The second was timed at 1:40 a.m. Saturday.

"All still alive," it said.  That was the last note.
Thirty-eight men were in the mine when the explosion occurred.  Seven working near the shaft came to the surface and three others were rescued a half mile from the scene of the explosion.  Rescue crews found the bodies of 10 and said nine others who had been working with that group had been buried in water and debris.

Powell said rescuers had started moving the bodies from the spots they were found to the bottom of the mine shaft -- distances of from two and one half to three miles -- and that they would be brought to the surface this morning.

Police cleared away from the mine entrance nearly 1,500 persons, including wives and children of the victims, who had been tearfully awaiting word from below.  They also ordered all streets from the mine to the City Council Chamber cleared when the bodies are taken there this morning.  Powell said the bodies would be laid out in the Chamber to await relatives to claim them.
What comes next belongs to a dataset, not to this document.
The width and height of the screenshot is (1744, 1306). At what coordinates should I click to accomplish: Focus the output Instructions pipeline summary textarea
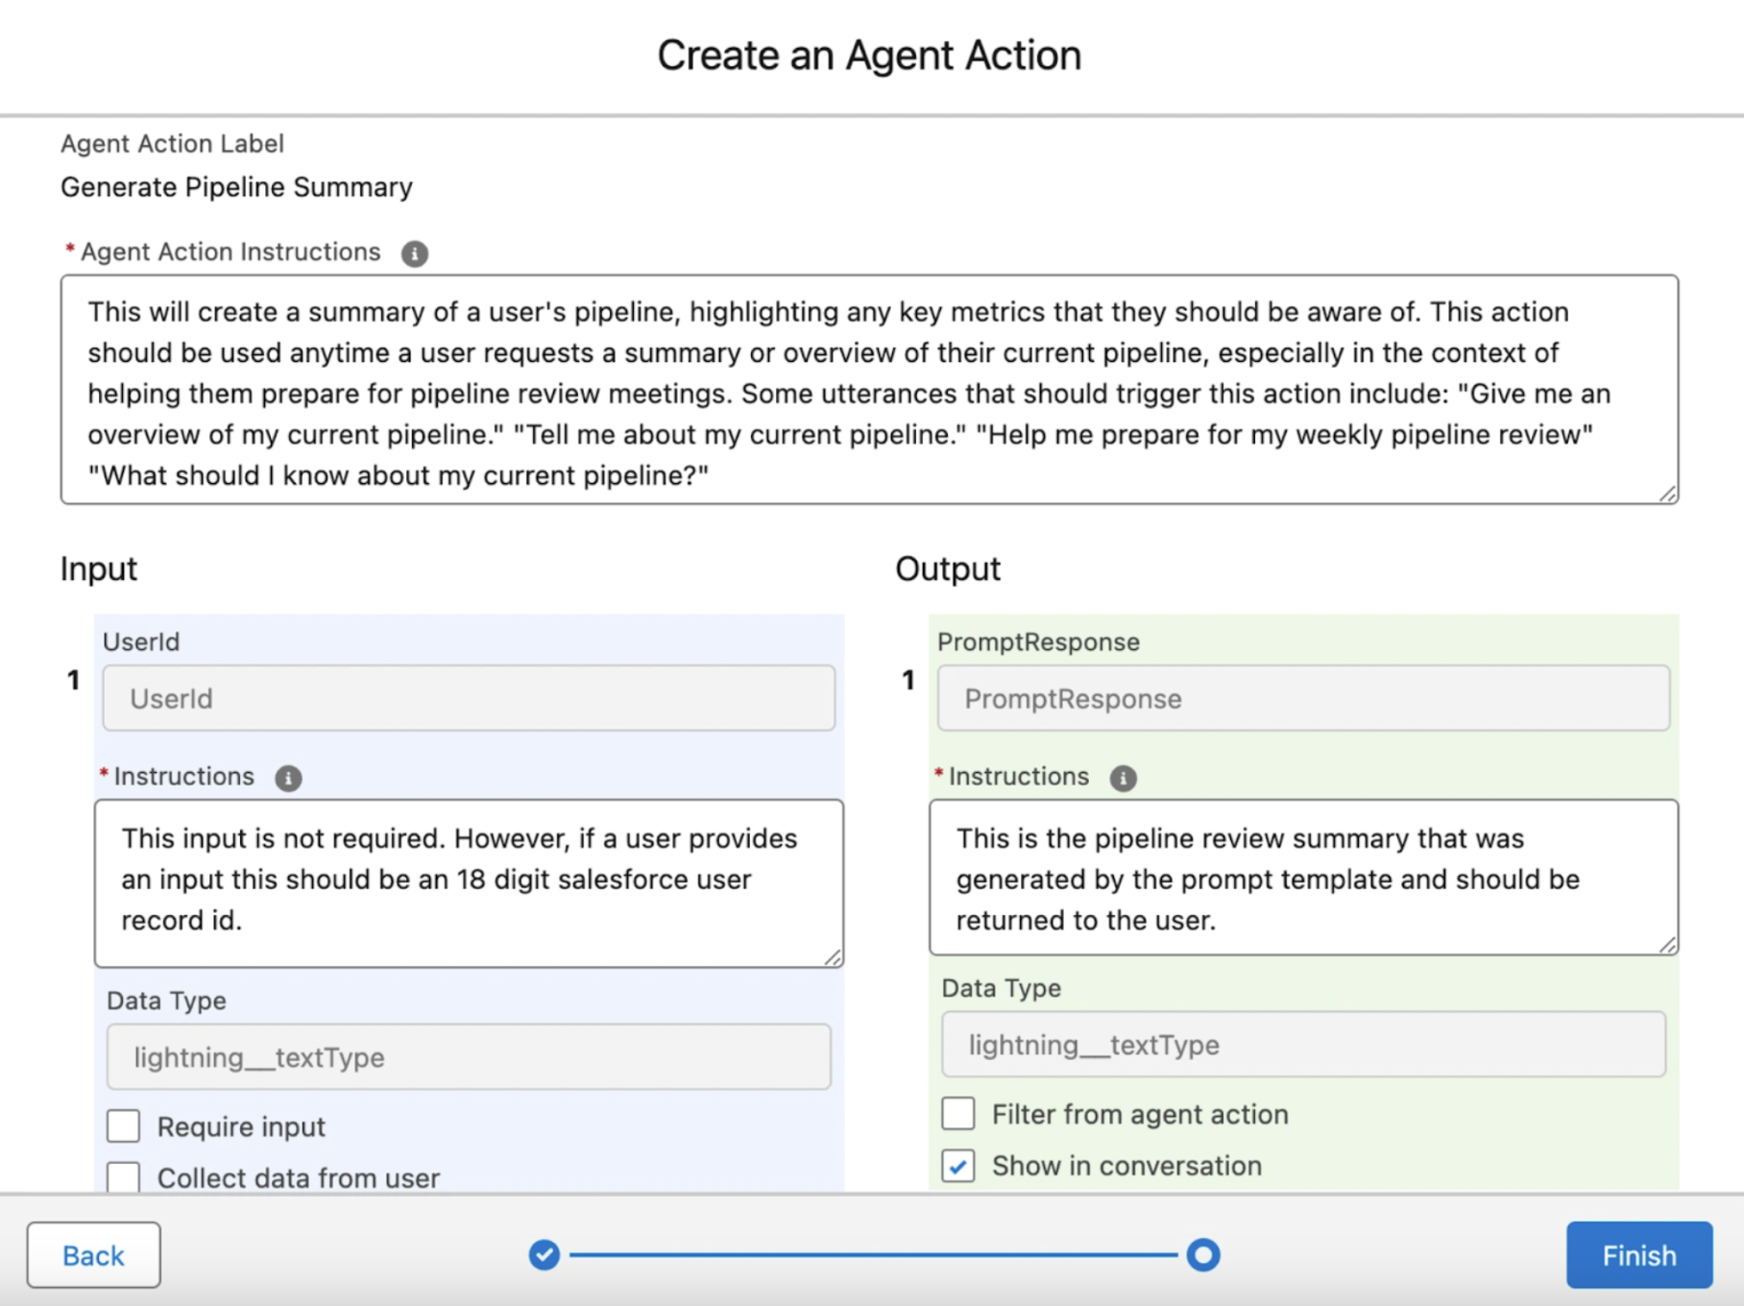pos(1303,878)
The victims found today were:
  • Arch Gold, 43
  • Rudell Lepper, 32
  • Charles Wallace, 34
  • Sike Boyd, 48
  • Clyde Cole, 26
  • Elmer Sales, 48
  • Gordon Hodge, 40
  • Wanda Willilams, 28
  • Allen Chambers, 28
Rescuers, working in eight-hour shifts, had endangered their lives since Friday night in their efforts to reach the men.  The Gallery where the bodies were found today was about 2,000 feet from the gallery in which the other victims died.